Namaku Mei Hua, usiaku 16 tahun, kulitku putih, mataku sipit, rambutku hitam panjang terurai. Namaku Mei Hua, nama yang diberikan oleh papaku yang mempunyai arti kesuksesan dan kemakmuran. Papaku berharap dengan kelahiranku ke dunia maka kehidupan keluarga kami akan semakin sukses, makmur serta bahagia.
Aku putri satu satunya sedangkan dua kakakku semua laki laki. Aku sangat dimanja, semua yang aku minta selalu diberikan oleh papa, mama, atau kedua *kokoku. Hidupku sangat bahagia. Sebuah rumah yang megah laksana istana, pakaian pakaian indah dan segudang boneka.
Tapi entah kenapa, istanaku mulai nampak sempit untukku bermain dan aku ingin berlari di tengah padang rumput yang sering aku lihat lewat jendela. Papaku bilang tidak, mamaku bilang jangan, dan kedua kokoku menatapku tajam sambil menggelengkan kepala.
"Di luar sangat berbahaya, banyak pemuda berandalan yang suka mabuk mabukan, di luar juga banyak hewan liar yang berkeliaran," dan aku terdiam ketakutan.
Tapi malam itu, malam menjelang perayaan tahun baru kami, bulan bersinar terang dan musik nyaring terdengar bersahut sahutan. Aku terpana melihat padang rumput diluar sana, banyak sekali bunga bunga indah berwarna merah muda. Aku sangat ingin memetiknya untuk mama sebagai hadiah tahun baru. Lalu akupun diam diam berjalan keluar di tengah kerumunan handai taulan dan para pelayan yang tengah bersuka cita. Aku berlari kencang saat aku sudah berada di luar pagar rumahku yang megah dengan satu tujuan, padang rumput yang sedang berbunga.
Ah, aku bahagia, terlalu bahagia saat serumpun bunga sudah ada di tanganku.
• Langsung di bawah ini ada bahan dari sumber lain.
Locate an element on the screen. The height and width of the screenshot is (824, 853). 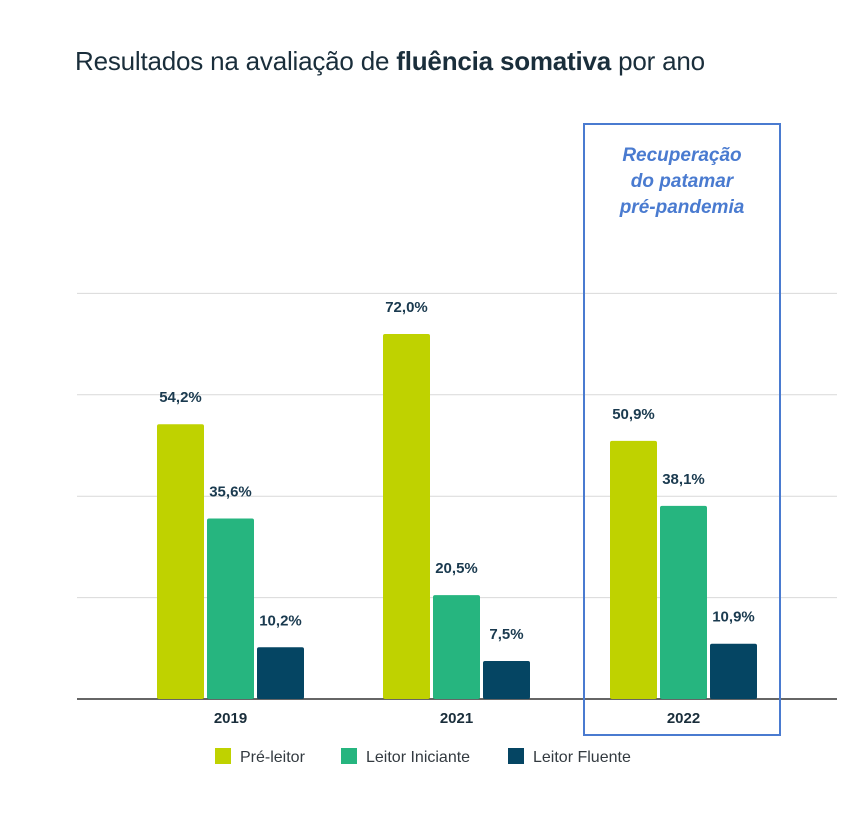
legend-label: Leitor Iniciante is located at coordinates (418, 758).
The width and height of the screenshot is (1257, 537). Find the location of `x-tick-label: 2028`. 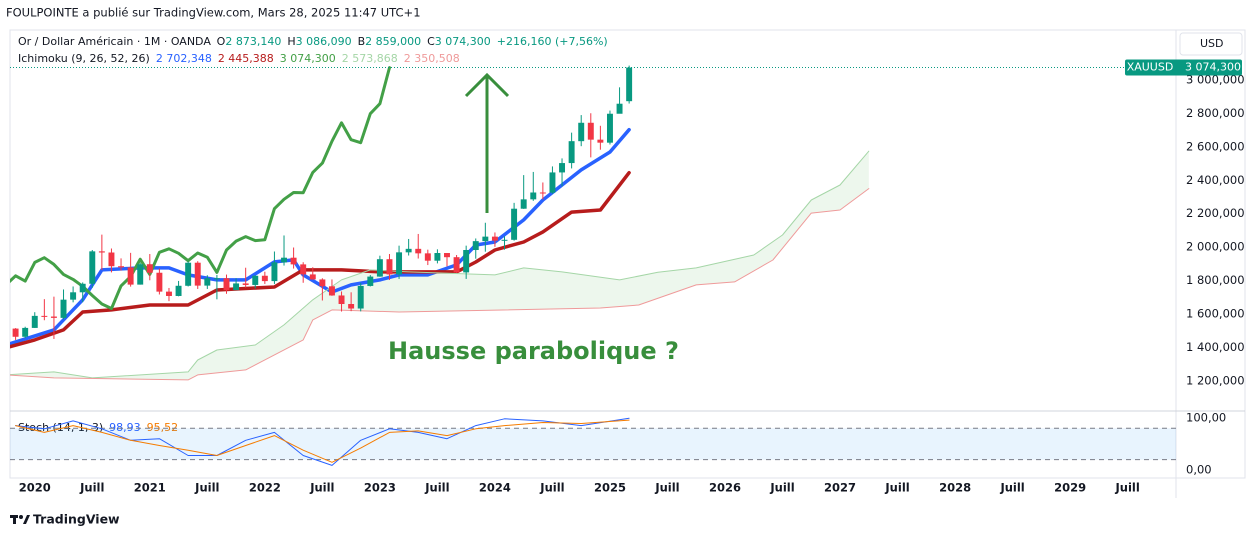

x-tick-label: 2028 is located at coordinates (955, 488).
Sambil bernyanyi kecil aku melangkah pulang. Lalu, lalu ada tiga pemuda berjalan sempoyongan menghampiriku, tertawa nakal ke arahku lalu menyeretku kembali ke padang rumput itu. Mereka mencabik cabik baju merahku, mencium, tertawa, memukul, tertawa, lalu memperkosaku dengan bengis tanpa menghiraukan tangisanku, ratapanku, dan permohonan ampunku.
Dan kau tau setelah itu apa yang mereka lakukan padaku?, mereka mengambil paksa nyawaku dengan menjatuhkan sebuah batu besar ke kepalaku. Malam itu, malam pergantian tahun baru yang seharusnya penuh suka cita, aku harus kehilangan nyawa.
Setahun lalu, satu diantara tiga pemuda itu sudah mendapatkan balasan yang setimpal. Motornya tertimpa batu besar dan kepalanya hancur sepertiku. Kau tau?, malam ini, malam menjelang tahun baru kami, giliranmu yang harus mendapatkan balasan seperti temanmu itu. Kamu harus merasakan sakitnya saat kepala tertimpa batu besar. Sudah, tak perlu berteriak, anginpun tak sudi mendengar teriakanmu.
***
Sebuah batu besar tiba tiba melayang lalu menimpa kepala seorang pemuda yang tengah duduk sendirian di sebuah padang rumput di seberang rumah megah keluarga etnis Cina. Disana, di rumah itu, tak ada lampion, tak ada musik, pun tak ada pesta meriah menyambut Tahun baru Cina. Kebahagiaan mereka telah terampas sejak putri mereka, Mei Hua, ditemukan tewas mengenaskan di padang rumput yang tengah berbunga.